И осердился тогда народ Хиндумэй и вылил речную воду на пихты, ели,иа кедры и сосны. И дервья начали жить все-гда, а люди помирать. Вот что сделали неразумные женщины!
— Ладная сказка, — одобрил Михайла, — а ты еще бабой манишь... Так как, утром на Большую Воду?..
— Большую Воду!..
— На остров?
Тутэй засмеялся, заморгал, закачал головой:
— Плохо на остров... Плохо, вода большая — шшшу-у!.. — взмахнул он руками, — друг потонет и Тутэй потонет...
Встал, озаренный костром, и обвел руками ночь.
— Везде вода... Большая Вода!..
— Ты же ходил туда?
— Не ходил. Тунгус ходил.
Он был шаман. Карагасы туда не ходят...
— Опять — двадцать пять! — досадует Тоболяк.
Срывается каждый раз. Не первая это беседа.
А ведь жег лежавший в азяме тяжелый мешочек — аях. И жгла глухая тайна, в туманах спавшая среди озера.
И не первую бутылку самогона привозил он Тутэю, и не первую ночь просиживал у костра, со страстной тоской глядя на далекое Белогорье. И, в слабости своей признаваясь перед ночью и тайгой и полупьяным карагасом, говорил:
—И раньше туда тянуло... Да все сбивался. Промысел близкий был — пошто нивесть куда идти? А теперь — душа не терпит... Тутэй, завтра веди на Большую Воду; не поведешь — сами поедем!
В полуденный час бесконечной тишины и солнечного ликования вышли они к незнакомой речке.
Без тропы, без проходов, скалами и тайгой, по студеным бродам, следом за маленьким коричневым карагасом.

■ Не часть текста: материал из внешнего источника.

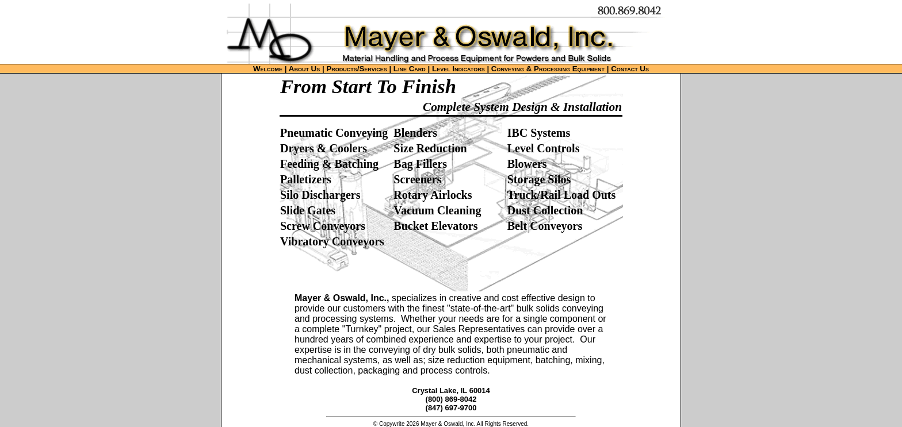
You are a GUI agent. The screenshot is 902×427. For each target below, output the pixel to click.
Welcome (267, 68)
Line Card (409, 68)
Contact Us (630, 68)
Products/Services (356, 68)
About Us (304, 68)
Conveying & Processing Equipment (548, 68)
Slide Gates (307, 210)
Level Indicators (458, 68)
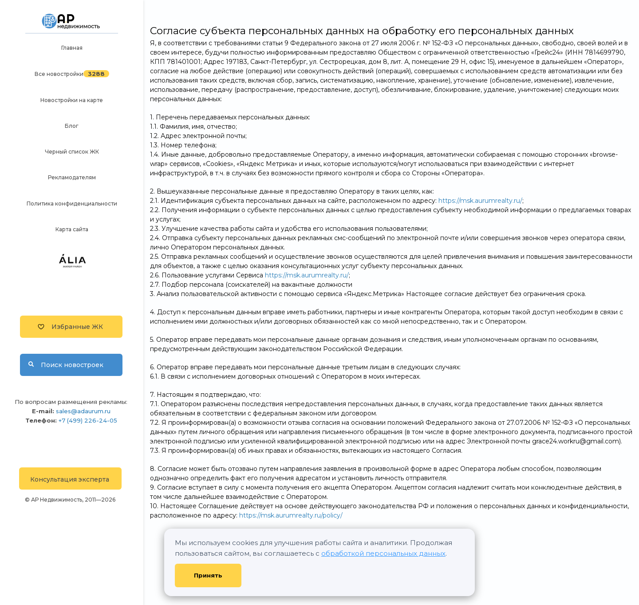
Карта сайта (71, 229)
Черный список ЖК (72, 151)
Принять (208, 575)
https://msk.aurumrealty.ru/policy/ (291, 515)
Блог (72, 126)
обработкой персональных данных (383, 553)
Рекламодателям (72, 177)
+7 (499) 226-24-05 (88, 420)
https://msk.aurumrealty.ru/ (480, 201)
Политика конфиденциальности (72, 203)
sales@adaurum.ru (83, 411)
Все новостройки (59, 74)
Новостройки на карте (71, 100)
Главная (72, 47)
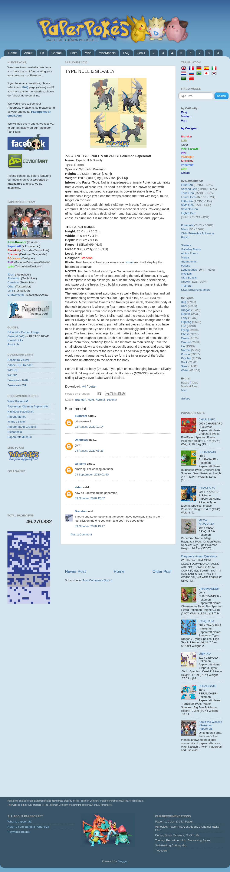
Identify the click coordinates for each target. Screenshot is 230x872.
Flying (185, 330)
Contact (56, 53)
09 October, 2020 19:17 (90, 526)
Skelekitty (187, 160)
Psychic (186, 358)
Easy (184, 112)
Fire (183, 326)
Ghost (185, 334)
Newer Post (75, 571)
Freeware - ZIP (17, 385)
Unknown (81, 439)
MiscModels (107, 53)
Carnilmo (13, 282)
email (130, 262)
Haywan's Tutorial (18, 831)
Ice (183, 346)
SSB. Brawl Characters (195, 289)
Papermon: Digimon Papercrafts (27, 406)
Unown (185, 281)
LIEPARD (204, 653)
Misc (88, 53)
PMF (184, 152)
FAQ (126, 53)
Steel (184, 366)
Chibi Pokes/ (189, 233)
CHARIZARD (206, 419)
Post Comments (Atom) (97, 580)
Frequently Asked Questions (199, 556)
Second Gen (189, 189)
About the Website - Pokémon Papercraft (210, 725)
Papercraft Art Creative (22, 426)
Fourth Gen (188, 197)
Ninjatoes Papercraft (20, 411)
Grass (185, 338)
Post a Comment (81, 534)
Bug (183, 301)
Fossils (185, 265)
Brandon (80, 399)
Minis (184, 229)
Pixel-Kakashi (189, 148)
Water (185, 370)
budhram (81, 415)
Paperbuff (187, 164)
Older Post (161, 571)
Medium (186, 116)
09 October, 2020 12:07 (90, 498)
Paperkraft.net (16, 416)
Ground (186, 342)
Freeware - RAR (17, 380)
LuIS (10, 290)
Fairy (184, 317)
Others (185, 172)
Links (73, 53)
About (28, 53)
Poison (185, 354)
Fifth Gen (187, 201)
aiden (78, 487)
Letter (93, 386)
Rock (184, 362)
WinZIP (12, 375)
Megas (185, 257)
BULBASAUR (207, 451)
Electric (185, 313)
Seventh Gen (189, 209)
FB (42, 53)
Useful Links (15, 340)
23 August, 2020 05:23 (89, 450)
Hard (91, 399)
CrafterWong (15, 294)
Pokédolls (187, 225)
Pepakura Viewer (18, 360)
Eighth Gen (188, 213)
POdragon (187, 156)
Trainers (186, 285)
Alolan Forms (189, 253)
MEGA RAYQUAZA (206, 522)
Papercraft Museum (20, 437)
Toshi (10, 274)
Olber (10, 286)
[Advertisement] (31, 632)
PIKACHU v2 (206, 487)
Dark (184, 306)
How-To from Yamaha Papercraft (28, 826)
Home (12, 53)
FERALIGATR (207, 686)
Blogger (123, 861)
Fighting (186, 322)
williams (80, 463)
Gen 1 (141, 53)
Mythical (186, 273)
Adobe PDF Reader (20, 365)
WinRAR (13, 370)
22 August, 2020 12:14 (89, 426)
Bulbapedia (14, 431)
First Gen (187, 185)
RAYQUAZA (206, 621)
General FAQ (15, 336)
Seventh (111, 399)
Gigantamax (189, 261)
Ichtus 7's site (16, 421)
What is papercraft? (19, 821)
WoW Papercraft (18, 401)
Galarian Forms (191, 249)
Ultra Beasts (189, 277)
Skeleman (13, 278)
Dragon (185, 310)
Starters (186, 245)
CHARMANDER (208, 588)
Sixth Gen (187, 205)
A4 (84, 386)
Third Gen (187, 193)
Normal (100, 399)
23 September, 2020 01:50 (92, 474)
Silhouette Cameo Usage (23, 332)
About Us (13, 344)
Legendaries (189, 269)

Вышли к границе, зимами блещущего, Белогорья.
Горы, как сытые львы. Величаво бросили на долину тяжкие лапы гранитных отрогов и спят. Спят туманы над ними кудрявыми стайками. Длинный облачный полог срезал вершину и висит недвижимо. К нему протянул Тутэй свой палец:
— Большая Вода...
— Над озером это туман... — благоговейно говорит Михаила.
И упрямо идут все дальше, все выше. Соболиным царством проходят по серым распадкам каменных груд, по острым угольникам скал грузных и шатких, гулко звенящих. Обрывается глыба — с хрупом и хряском, с тяжкими охами переваливается по уступам и, быстрей, вприскочку, черной бомбой мелькает по скату и бежит за ней каменный топот, и свистящим шумом гудят вдогонку утесы...
И выше, оленьим царством проходят. Здесь пьянящие дали, прохлада и ясность. Здесь ленивы горы. Полого всколыхнулись увалами, испятнались мазками снега. Береза упругим кустом не хватает колен человеку, выстрел хохочет, как гром Эрлик-хана, а в круглые чаши порфира палин из неба лазурные диски озер и тоскуют по невозвратно покинутой выси...
Под ногами захлопали лужи, скрытые мхом. Развалилось долиной нагорье. Вправо и влево ушли недоступные купола.
Камень-дикарь прорвал моховые шелка, точно зубы гнилые кажет подземное чудище.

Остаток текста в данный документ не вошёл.